As tarefas:
1: No texto sobre o estádio e o Benfica, que distância se percorria do carro até às bancadas?
2: Retome o texto sobre o estádio e o Benfica a partir do ponto em que termina.

Texto fornecido:
As pessoas entram no estádio já todas com muita pressa e pouco tempo. Aquela luz que incide directamente no corpo da relva será saudável ou, oncologicamente, estaremos perante mais um assédio e agressão? Se não fossem os tratadores e os atletas que a meio do jogo, num lance mais emotivo, compõem tartes relvadas que se desorientaram, alguém alguma vez se preocupa em obsequiar um toque prostático ao relvado?

E, no entanto, reluz, rebrilha, reacende-se. Lembro-me disto: percorrer, do carro até entrar nas bancadas, dois a três quilómetros de benfiquismo aos socalcos: ficávamos por ali, avançávamos, recuávamos, abrigávamo-nos nas esteiras de tascas inventadas de bancos de madeira e nódoas circulares de copos de vinho que se iam acumulando fazendo símbolos enviesados dos Jogos Olímpicos. Tudo era Benfica e, mesmo com Trina de Laranja, embriagava-me.

Dados:
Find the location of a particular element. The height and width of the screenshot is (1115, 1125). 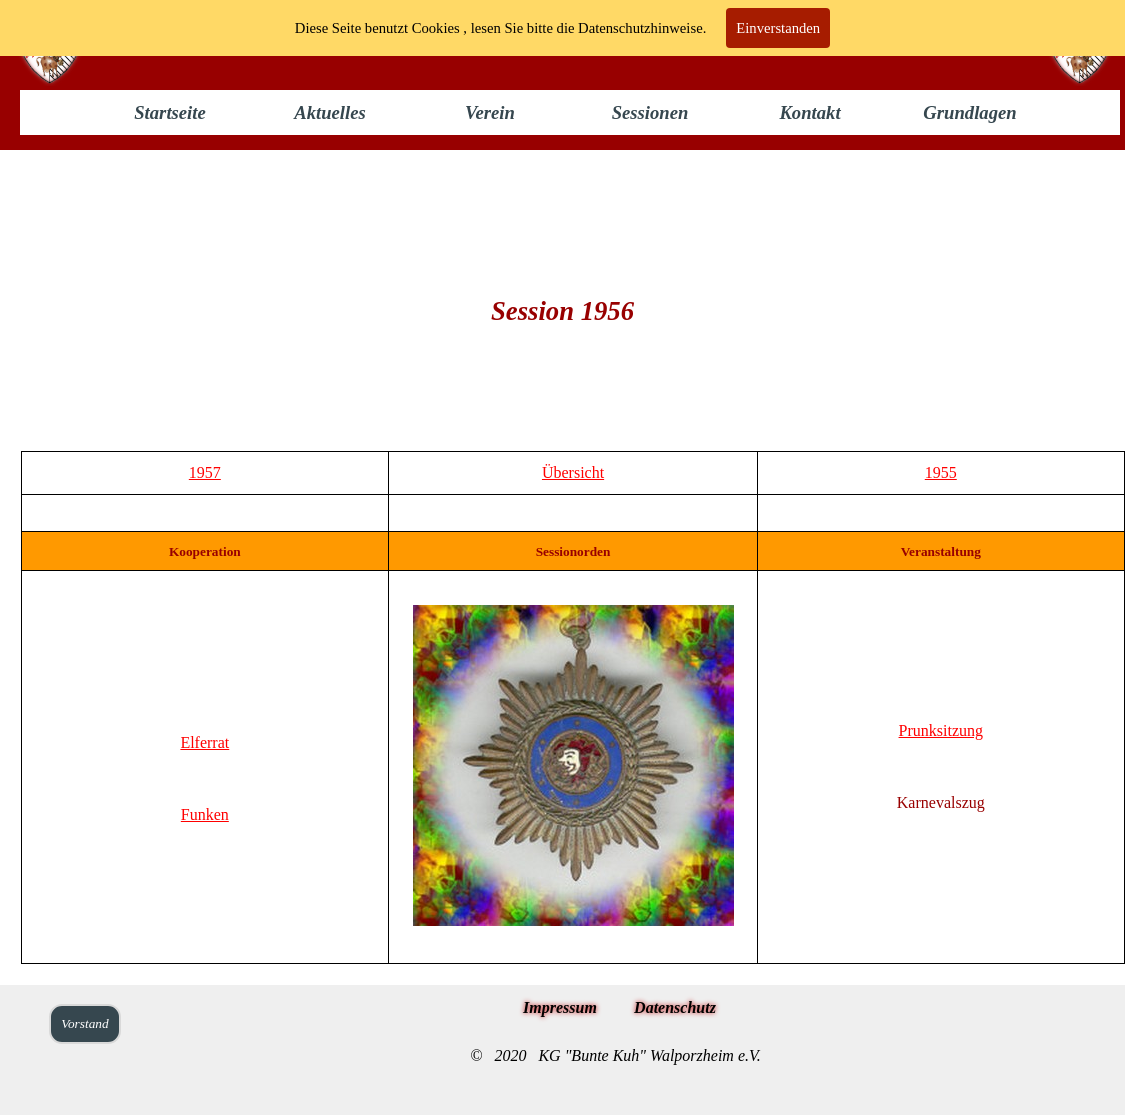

Respostas esperadas:
1: Dois a três quilómetros.

2:
Havia muitos fumos libertados por fogueiras, charutos e febras; odores de coisas ao lume, de perfumes baratos, de esperança. Ouviam-se vozes, tantas e todas em cima umas das outras, de gente feliz ou quase feliz ou ainda assim feliz que compensava mágoas na visão das luzes de um estádio que crepitava lá ao fundo. Pediam-se doses industriais de comida, bebia-se muito, conversava-se mais e ainda não havia rulotes nem televisões em rulotes que explorassem os ângulos analíticos do pré-jogo. Era mais do sangue e do vinho e de uma família sentada ao longo de um banco corrido, ensinando o Benfica a uns e outros.

Houve um tempo em que as repetições só existiam no final do jogo e nunca onde comíamos; víamos os lances polémicos através dos vidros dos autocarros dos que vinham de longe: Régua, Porto, Coimbra, Chaves, Évora, Beja, Figueira da Foz, Portimão, Cadaval, Viana do Castelo, Torres Novas, Portalegre, Castelo Branco, Santarém, Boticas, Guimarães, Elvas, Mértola e tantos outros sítios condensados por aldeias que se transportavam até às cidades.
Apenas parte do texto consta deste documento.